Tri State operates 25 tractor-trailers hauling liquid asphalt from refineries and terminals to highway paving jobs in Arizona, Nevada, and California. With heavier engines and emissions hardware adding weight to tractors, Davis says the trailer is the key to meeting his goal of high payloads and low tare weight. His trailer of choice: a tandem-axle, 7,500-gallon, aluminum hot-product trailer from Polar Tank.

The 42.5-foot trailer weighs just over 9,000 pounds and can scale 28.5 tons of liquid asphalt.

“That kind of capacity gives me a huge edge over a competitor who maxes out at 25 or 26 tons,” Davis says. “A job that takes the other guy nine trips I can do in eight and save both time and the operating costs associated with the extra shipment. Or I can bring the customer another load so he can pave more roadway that day.

“Over a day, a week, a month, a year - my trailers are going to far exceed the productivity, profitability, and return on investment my competitors’ will get from their trailers.”

Saving weight & time

The Tri State spec begins with a straight, round barrel with 0.249-inch aluminum on the bottom and 0.219-inch aluminum on the top and sides. It has fiberglass insulation, a belly-wrapped 0.032-inch aluminum jacket with lapped seams, and 0.063 aluminum heads lock-seamed to the jacket.

Pretty straightforward.
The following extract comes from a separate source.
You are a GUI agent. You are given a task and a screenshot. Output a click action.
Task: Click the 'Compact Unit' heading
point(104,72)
The weight savings come from a range of aluminum and other lightweight components, including an aluminum undercarriage; Hendrickson AANT23K Intraax suspension with integrated axles; Accuride 22.5 x 8.25 aluminum polished disc wheels; and 255/70R Goodyear tires.
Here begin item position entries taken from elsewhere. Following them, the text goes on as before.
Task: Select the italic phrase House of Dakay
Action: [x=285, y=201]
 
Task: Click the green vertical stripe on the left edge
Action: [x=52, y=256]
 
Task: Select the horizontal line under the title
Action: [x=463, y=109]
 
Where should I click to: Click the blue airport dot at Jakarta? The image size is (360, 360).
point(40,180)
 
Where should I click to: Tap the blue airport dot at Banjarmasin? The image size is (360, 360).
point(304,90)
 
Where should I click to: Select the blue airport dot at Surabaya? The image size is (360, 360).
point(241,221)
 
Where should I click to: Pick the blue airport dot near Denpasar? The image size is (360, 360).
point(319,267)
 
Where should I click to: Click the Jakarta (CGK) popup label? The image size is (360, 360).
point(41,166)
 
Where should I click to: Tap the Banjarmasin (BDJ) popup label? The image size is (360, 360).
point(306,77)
Polar helped Davis evaluate the characteristics of various materials and determine how each component contributes to the trailer’s payload capacity, durability, and driver convenience or safety. “Cutting weight can make sense, but you can take it too far,” says Davis, who saw his share of aluminum truck and trailer components while growing up working at his family’s West Coast construction business.
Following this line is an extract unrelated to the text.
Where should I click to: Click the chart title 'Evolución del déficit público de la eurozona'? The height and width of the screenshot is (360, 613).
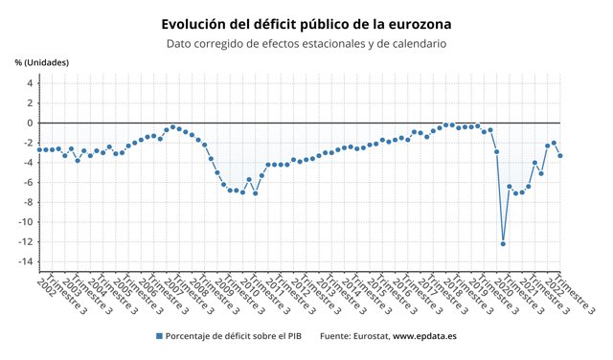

“With our Polars, we went down to the fine details to come up with the right balance,” he explains.

Demanding operations

Tri State runs hard - 24 hours a day, seven days a week, on the highway and on water-truck-maintained roads - so its equipment has to hold up. One Polar trailer logged 400,000 miles during the first 18 months of service.

When you’re spec’ing for low tare weight, durability is a combination of materials and manufacturing, says Ted Fick, president and CEO of Polar Corp. Polar is vertically integrated, meaning it builds many of the components used on its tank trailers. The result, says Fick, is greater quality control, less dependence on purchased parts, better integration of components, and more flexibility with product design and modifications. “We can custom-engineer liquid and dry bulk trailers to exacting customer specifications,” he explains.

One example: Polar repositioned the fenders on Tri State’s trailers to be more in proportion with the ultra-low-profile wheels. “Cosmetically, Polar tied everything together,” Davis explains. “It may seem like a little detail, but I want the trailer to look good even with those skinny tires.”

Other features are designed to save time and mess, like the trailer’s insulated aluminum breathing vent. It eliminates the surge and overspill of product that can occur with a free-breathing cover.

Davis says “everything works better” on his Polar trailers, adding that the combination of uptime and the extra payload wins bids for his company.

“I got a call at 4 in the morning from a customer asking if I could bring him 225 tons,” Davis recalls. “I said, ‘Sure, when does the job start?’ He said, ‘Now. The other company can’t do nine loads and isn’t showing up.’ It turned out I had only eight trucks available. But after the eighth load, the customer had his 225 tons plus one to spare.

Davis says he has customers who have never shipped such a large payload in one trailer. Customers have asked his drivers to make sure they pull the whole vehicle onto the scale when it’s already on there. “They love the productivity,” says Davis. “Customers can’t believe how much product we can haul.”